I merrily went along shutting windows, closing gates, locking latches, refilling waterers, topping off feeders, herding pullets… you know, the typical tasks of a Tenderer. I was hanging out with the little ladies in their house, teaching them about their perches when I realized that in all my latch locking and window shutting I had securely secured myself in the hen house.
Secured securely surely.
So secure I had to squeeze, and I mean squeeze myself out of the trap door – you know, the one that’s big enough for a full-size chicken to scurry out of. The good news is that I fit through the hole fairly unscathed by chicken droppings and was only nearly beheaded one time by the door that is eerily similar to a guillotine when you are staring up at it ( I have no idea how to spell this word and really why would I?).

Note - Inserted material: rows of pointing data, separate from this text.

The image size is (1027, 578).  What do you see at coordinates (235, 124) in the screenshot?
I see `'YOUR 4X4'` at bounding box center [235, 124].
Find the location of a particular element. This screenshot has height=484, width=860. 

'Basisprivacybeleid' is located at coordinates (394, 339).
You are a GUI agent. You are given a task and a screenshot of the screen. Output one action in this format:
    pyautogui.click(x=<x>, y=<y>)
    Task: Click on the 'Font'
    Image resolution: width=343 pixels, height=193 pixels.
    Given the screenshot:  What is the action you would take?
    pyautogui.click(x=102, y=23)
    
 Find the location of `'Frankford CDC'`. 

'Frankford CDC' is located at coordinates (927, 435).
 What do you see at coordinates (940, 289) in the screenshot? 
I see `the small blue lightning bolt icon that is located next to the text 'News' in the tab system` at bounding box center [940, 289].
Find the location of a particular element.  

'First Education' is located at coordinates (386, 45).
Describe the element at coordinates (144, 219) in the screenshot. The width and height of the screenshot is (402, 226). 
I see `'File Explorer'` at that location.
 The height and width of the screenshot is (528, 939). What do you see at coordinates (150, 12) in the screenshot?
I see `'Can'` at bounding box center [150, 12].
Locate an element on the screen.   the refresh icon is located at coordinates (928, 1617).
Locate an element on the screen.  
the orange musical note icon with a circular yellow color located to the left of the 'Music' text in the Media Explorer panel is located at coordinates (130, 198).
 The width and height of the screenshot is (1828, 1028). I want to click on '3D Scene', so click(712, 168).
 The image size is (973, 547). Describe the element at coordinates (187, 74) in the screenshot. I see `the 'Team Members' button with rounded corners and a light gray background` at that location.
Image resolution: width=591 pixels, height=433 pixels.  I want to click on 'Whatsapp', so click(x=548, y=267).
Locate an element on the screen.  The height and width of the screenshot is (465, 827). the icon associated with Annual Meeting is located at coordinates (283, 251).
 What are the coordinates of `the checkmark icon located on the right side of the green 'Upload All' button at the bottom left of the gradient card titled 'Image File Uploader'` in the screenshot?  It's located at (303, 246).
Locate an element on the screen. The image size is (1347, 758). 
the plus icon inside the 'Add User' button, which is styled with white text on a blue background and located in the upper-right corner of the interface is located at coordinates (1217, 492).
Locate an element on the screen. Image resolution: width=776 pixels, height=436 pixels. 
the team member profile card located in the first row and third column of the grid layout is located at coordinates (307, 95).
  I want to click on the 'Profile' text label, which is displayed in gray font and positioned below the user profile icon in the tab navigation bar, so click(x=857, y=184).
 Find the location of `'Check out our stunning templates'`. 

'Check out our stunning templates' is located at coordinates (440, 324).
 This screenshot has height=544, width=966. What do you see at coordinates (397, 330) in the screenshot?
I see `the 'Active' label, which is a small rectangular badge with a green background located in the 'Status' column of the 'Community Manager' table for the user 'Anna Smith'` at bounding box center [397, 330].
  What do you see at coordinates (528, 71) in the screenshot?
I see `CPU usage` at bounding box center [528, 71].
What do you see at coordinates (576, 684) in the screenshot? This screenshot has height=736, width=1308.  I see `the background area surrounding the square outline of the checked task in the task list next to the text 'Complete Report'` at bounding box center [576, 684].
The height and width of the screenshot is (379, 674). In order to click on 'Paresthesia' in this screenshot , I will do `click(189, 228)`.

Escape from the chicken house – success.
But then there’s the run that I was now standing in. Good thing dad thought it would be a good idea to put wire across the top of it to keep aerial threats at a minimum. Yep, real good thing.
And to keep climbing out at an even smaller minimum.
Well, crap. The family is down by the water’s edge surely devouring delicious hobo stew and moving on to chocalatey, marshmallowy, banana boats by this point and I am pondering the most poop-free spot where I can sit until someone realizes I’ve wandered off. Brilliant.
So what did I do?
Well, what any tough, rugged, wilderness woman of the woods would do – I started hollering Chris’ name at the top of my lungs – waited – and hollered some more. You have no idea how defeated I felt… standing in a wired-in chicken run waiting for my knight in khaki shorts.
I’m such a girl.
I could hear the crunch of the gravel and knew my rescue was near – followed closely by my humiliation. Chris got within shouting distance and said, “Where are you?”…
“In the run. Don’t ask questions. Just let me out.”
He chuckled – gracefully.
“Don’t tell them what I did.”
He smirked – not near as gracefully.
- The biggest chicken in the hen house.